Here’s the judgment from the High Court judgment in February. You will note that the UK government is not a party to proceedings. We know that because the name of the relevant government minister (Secretary of State for Health), does not feature. judiciary.gov.uk/wp-content/upl…
Rather, boiling this down to simple concepts that even you can understand, the legal dispute is between the doctors at the hospital and Alfie’s parents as to what is in Alfie’s “best interests”.
Stop me if I’m going too quickly for you. I can add illustrations if that helps.
I won’t repeat the full medical evidence (you can read the judgment for yourself or ask a friend to help), but here is a summary of the uncontested medical conclusions.
From doctors. Not anyone in government.
Here is the relevant legal test as to what constitutes a child’s “best interests”.

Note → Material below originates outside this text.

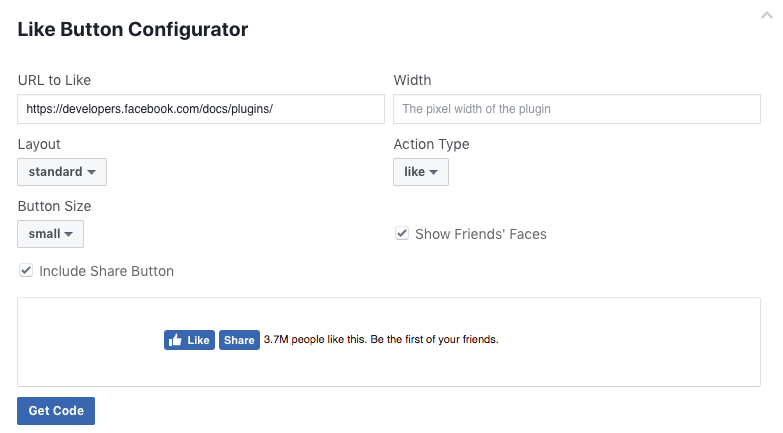Toggle the Show Friends' Faces label
This screenshot has height=433, width=783.
coord(480,234)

Please do jump in at any time to explain how, in your medico-legal expertise, the judge and/or experienced doctors have got this wrong.
And here are the court’s (*not* the government’s) conclusions. Again, if your training as a lawyer/neurologist/paediatrician/lobotomised Trump fangirl compels you to reach to an alternative informed opinion, we’re all ears.
Now that, Liz, is the first judgment in the Family Division of the High Court. You will, I presume, have read all of the subsequent judgments as the case progressed through various layers of appeal. Here they are (helpfully collected by @davidjwood)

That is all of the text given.